Extrait du document:
● ● ● ●

Quand la pub se vend aux enchères

Toucher le bon internaute au bon moment et au meilleur prix, voilà ce que promettent les adeptes du “Real Time Bidding“, une tendance commerciale qui révolutionne l’achat des espaces publicitaires sur le Web via un système d’enchères en temps réel.

Le délai (ou plutôt la quasi-absence de délai) est vertigineux. Moins de 120 millisecondes. En clair : moins d’un huitième de seconde. C’est le temps qu’il faut en effet à ce système complexe et ingénieux pour afficher une publicité personnalisée à l’internaute qui consulte un site Web doté de cette technologie. Un système baptisé “Real Time Bidding” (“enchères en temps réel” en français) et que les professionnels du marketing nomment aujourd’hui RTB pour plus de facilité.

Soyons concrets : vous êtes un homme, vous avez entre 45 et 55 ans et vos données laissées lors de vos différents achats dans la “vraie vie” mais aussi au fil de vos explorations sur le Net (via les fameux cookies) trahissent votre goût pour le luxe et les voitures haut-de-gamme. Vous décidez de vous connecter sur www.msn.com et, ô surprise, une bannière publicitaire vantant le tout nouveau modèle Mercedes apparaît sur le site en question. Sachez qu’il s’en est fallu de peu. Car vous auriez pu vous retrouver avec une pub Audi ou BMW si une de ces deux autres marques avait remporté les enchères. Oui, parfaitement, les enchères. Et des enchères en temps réel, s’il vous plaît.

Encore faut-il préciser qui si vous aviez été une femme de 30 ou 35 ans, férue de mode pointue, vous auriez eu une tout autre bannière publicitaire sous les yeux en vous branchant, au même moment, sur le même MSN.

Privilégier le “data”

Révolutionnaire, le “Real Time Bidding” est en fait un système automatisé qui permet aux acheteurs et aux vendeurs d’espaces publicitaires en ligne de se rencontrer virtuellement pour passer des ordres en temps réel, à l’instar d’une place boursière traditionnelle. Ciblant l’internaute jugé pertinent pour telle ou telle campagne, le RTB détermine donc le prix d’une bannière sur le Web en fonction de sa taille, du site choisi et surtout du profil du consommateur qui la verra en théorie sur son écran. Bref, on ne remplace pas vraiment la stratégie médias, mais on utilise davantage la stratégie data, ces précieuses données individuelles qui ne cessent de se reproduire sur le Web.

● ● ● ●

Enregistrements stockés:
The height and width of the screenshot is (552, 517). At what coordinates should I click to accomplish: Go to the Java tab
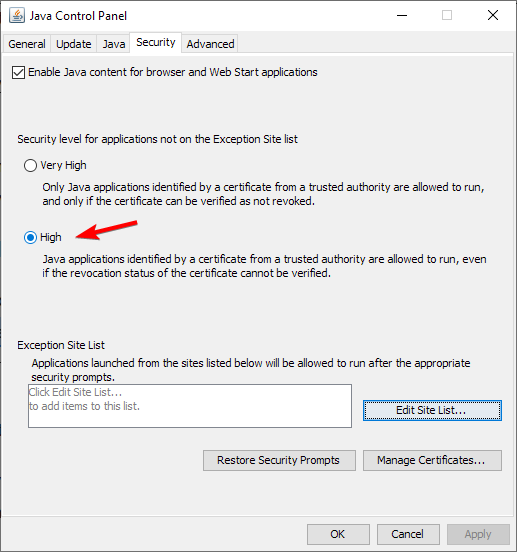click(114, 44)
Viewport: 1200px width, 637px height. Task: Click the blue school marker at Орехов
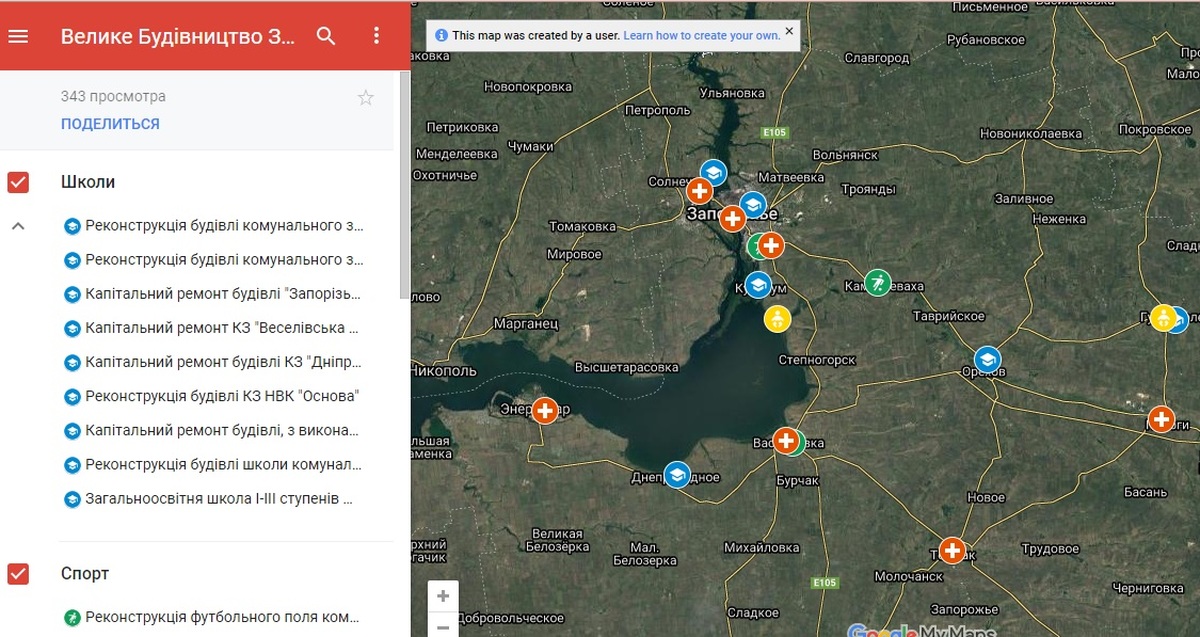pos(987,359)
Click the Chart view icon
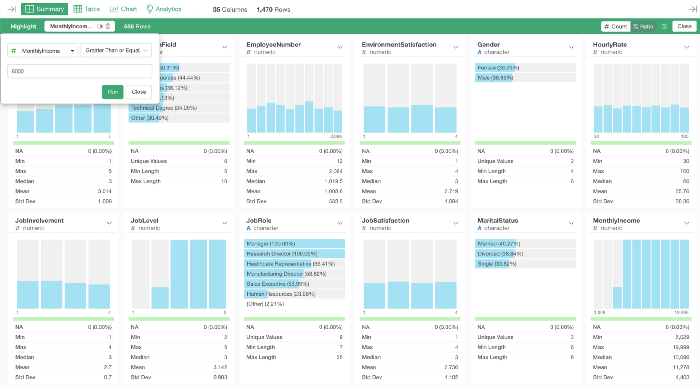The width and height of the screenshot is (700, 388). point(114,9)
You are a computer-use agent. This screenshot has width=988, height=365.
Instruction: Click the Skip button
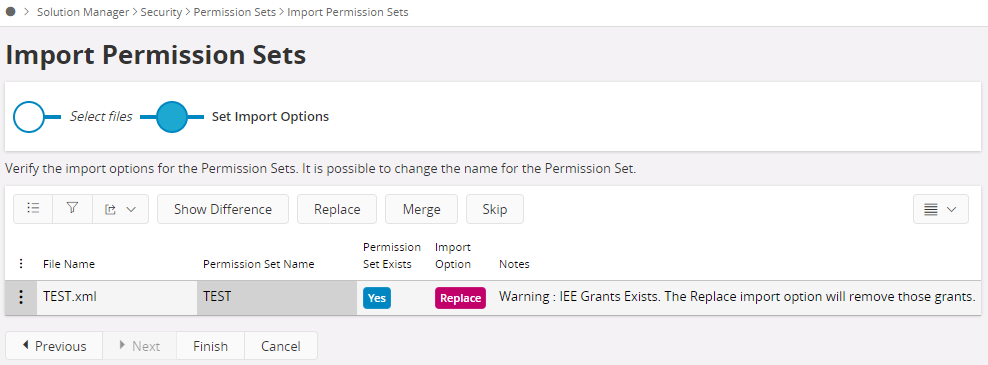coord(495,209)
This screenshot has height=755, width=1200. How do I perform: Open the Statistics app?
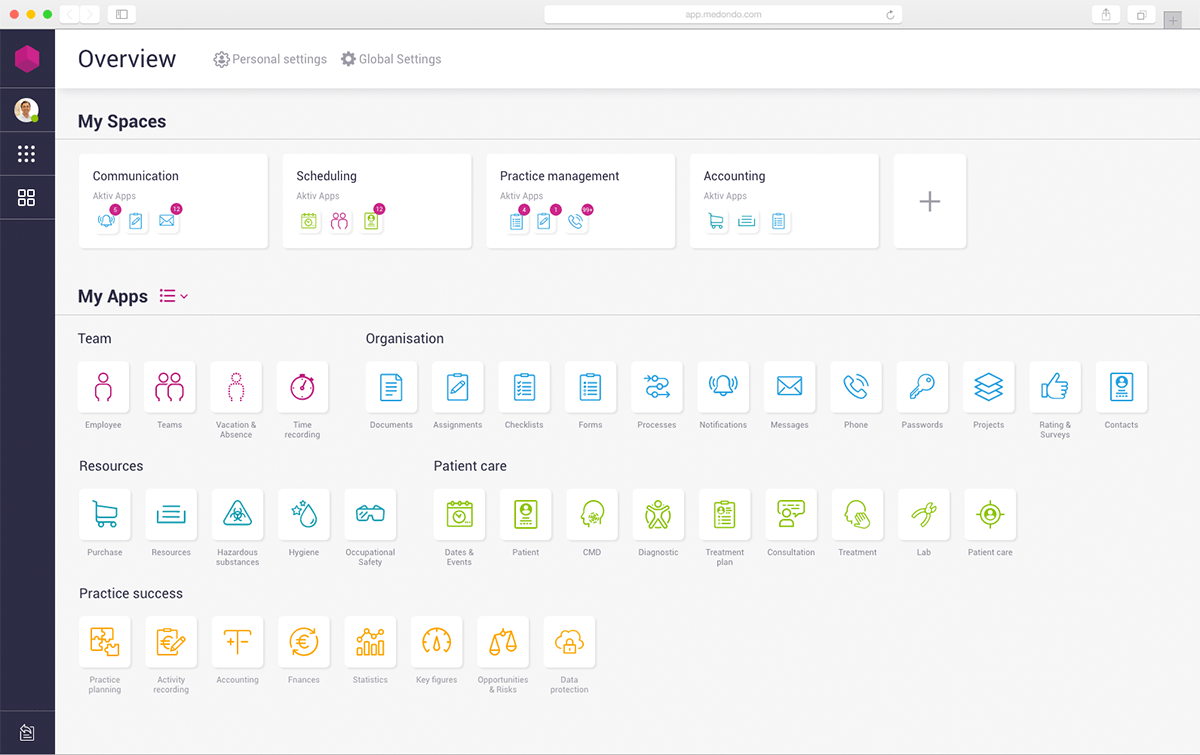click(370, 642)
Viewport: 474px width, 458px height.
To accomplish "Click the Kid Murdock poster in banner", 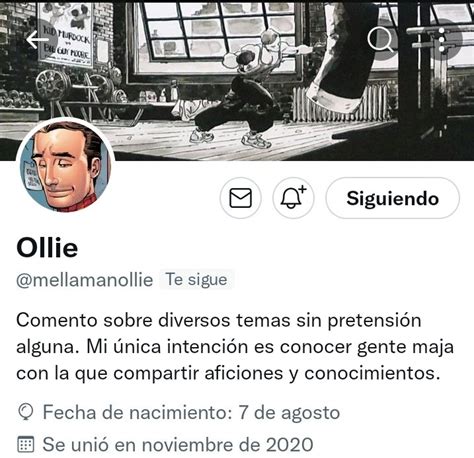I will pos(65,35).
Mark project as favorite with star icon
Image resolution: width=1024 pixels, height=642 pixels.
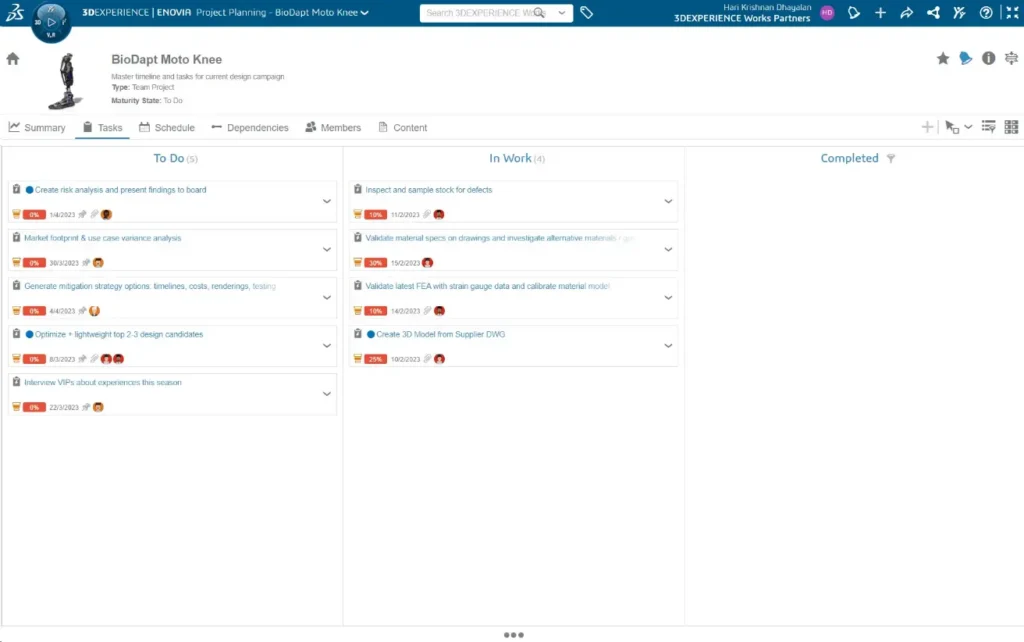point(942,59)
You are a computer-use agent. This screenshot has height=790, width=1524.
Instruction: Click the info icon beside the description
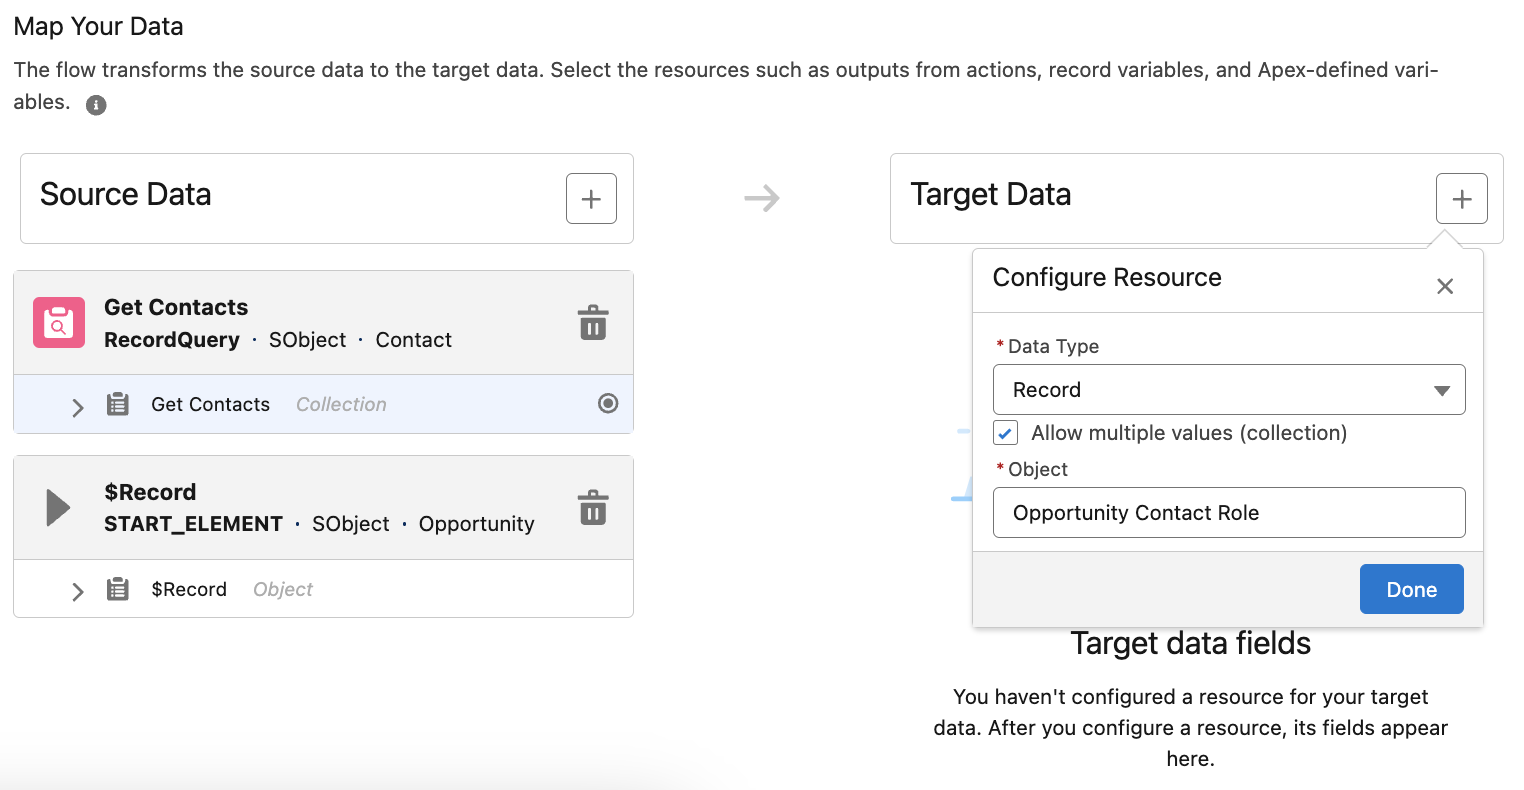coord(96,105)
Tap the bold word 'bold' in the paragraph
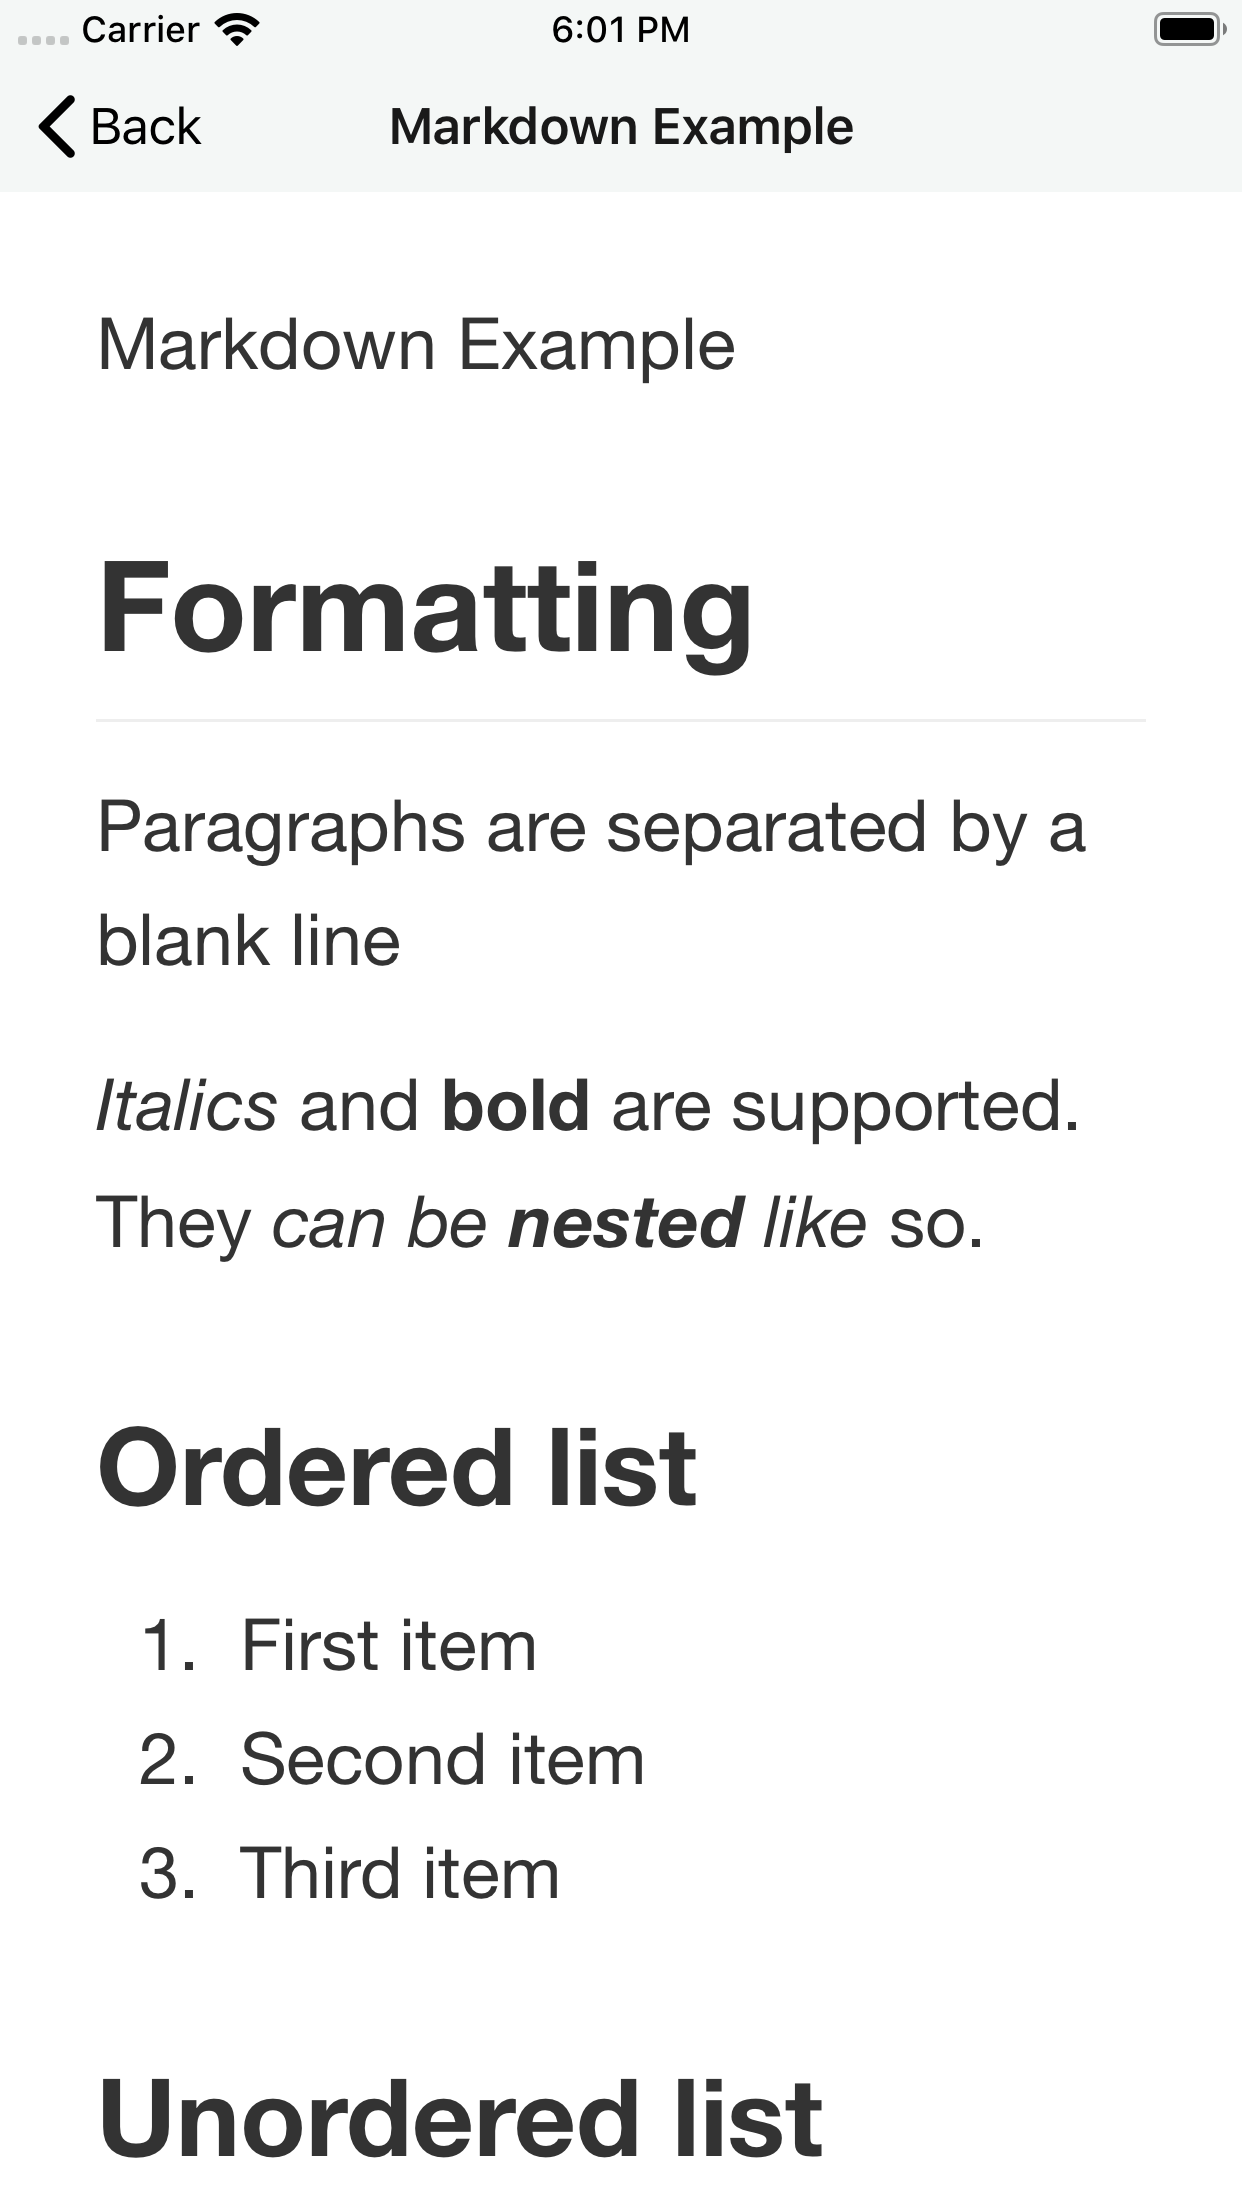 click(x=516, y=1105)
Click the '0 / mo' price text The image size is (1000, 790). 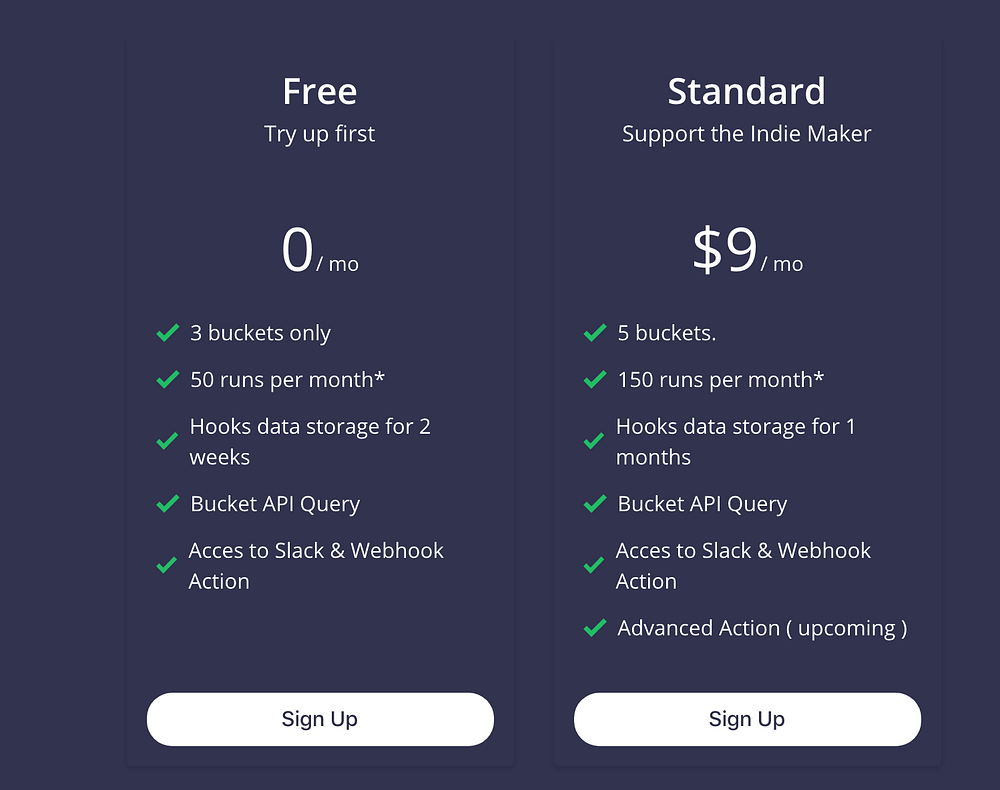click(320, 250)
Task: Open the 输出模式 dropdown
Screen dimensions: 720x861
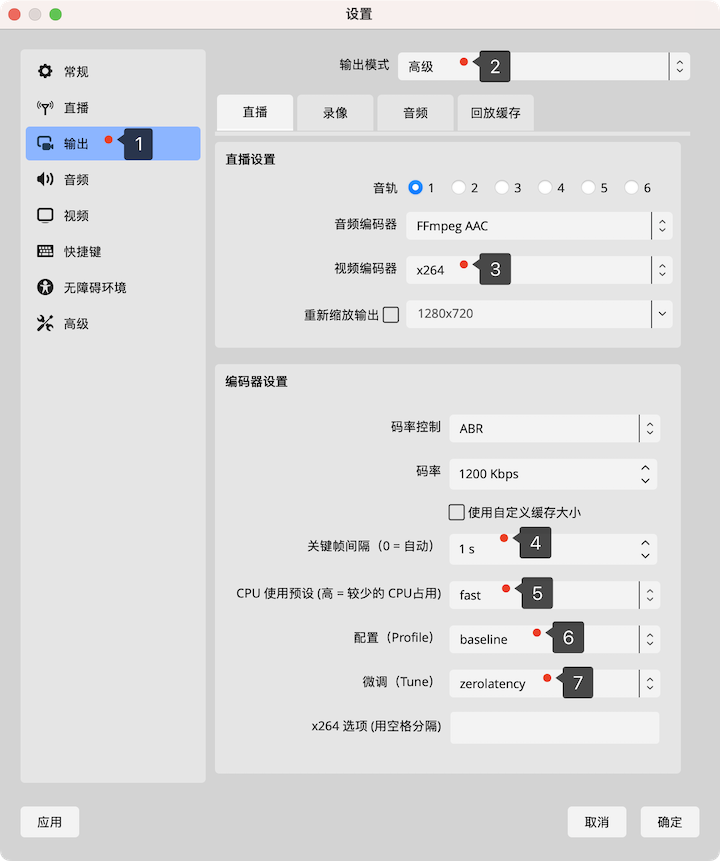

● ● ● ●

Consigne: Recopiez tel quel le passage de l'article sur les enchères publicitaires en temps réel qui commence par « Toucher le bon » et se poursuit jusqu'à « plus de facilité. ».

Réponse attendue:
Toucher le bon internaute au bon moment et au meilleur prix, voilà ce que promettent les adeptes du “Real Time Bidding“, une tendance commerciale qui révolutionne l’achat des espaces publicitaires sur le Web via un système d’enchères en temps réel.

Le délai (ou plutôt la quasi-absence de délai) est vertigineux. Moins de 120 millisecondes. En clair : moins d’un huitième de seconde. C’est le temps qu’il faut en effet à ce système complexe et ingénieux pour afficher une publicité personnalisée à l’internaute qui consulte un site Web doté de cette technologie. Un système baptisé “Real Time Bidding” (“enchères en temps réel” en français) et que les professionnels du marketing nomment aujourd’hui RTB pour plus de facilité.